- _DATA EXTRACTS_
□ □ □ □ □ □ □

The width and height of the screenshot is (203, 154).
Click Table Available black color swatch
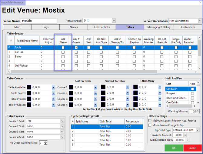coord(29,87)
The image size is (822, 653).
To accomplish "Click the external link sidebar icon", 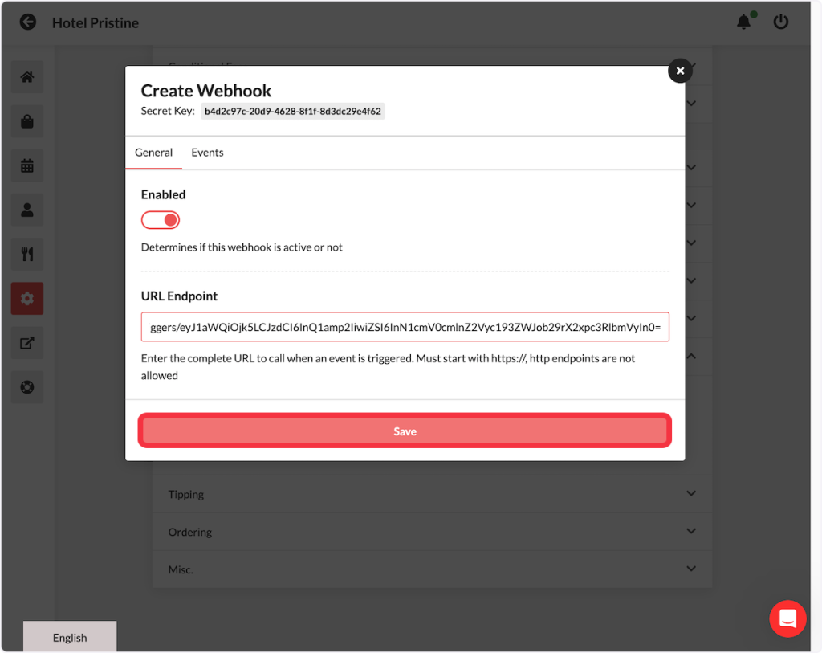I will [27, 343].
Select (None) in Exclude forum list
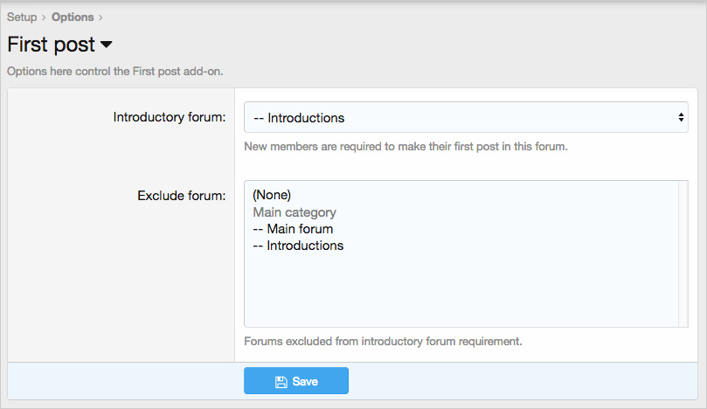The width and height of the screenshot is (707, 409). click(272, 195)
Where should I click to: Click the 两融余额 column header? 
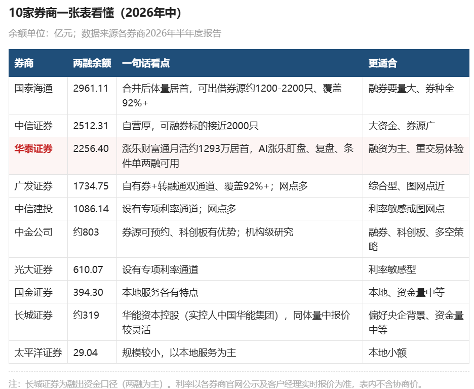(x=92, y=63)
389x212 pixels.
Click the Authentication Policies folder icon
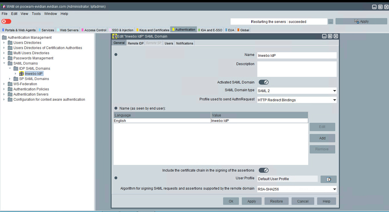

□ □ □ □ □ □ □

- _PROBLEM REQUIREMENTS_
The required output is an exact copy of the lines from the one with "389x212 pixels." through the final line of the data above, with pictures removed.

- _RESPONSE BOX_
389x212 pixels.
Click the Authentication Policies folder icon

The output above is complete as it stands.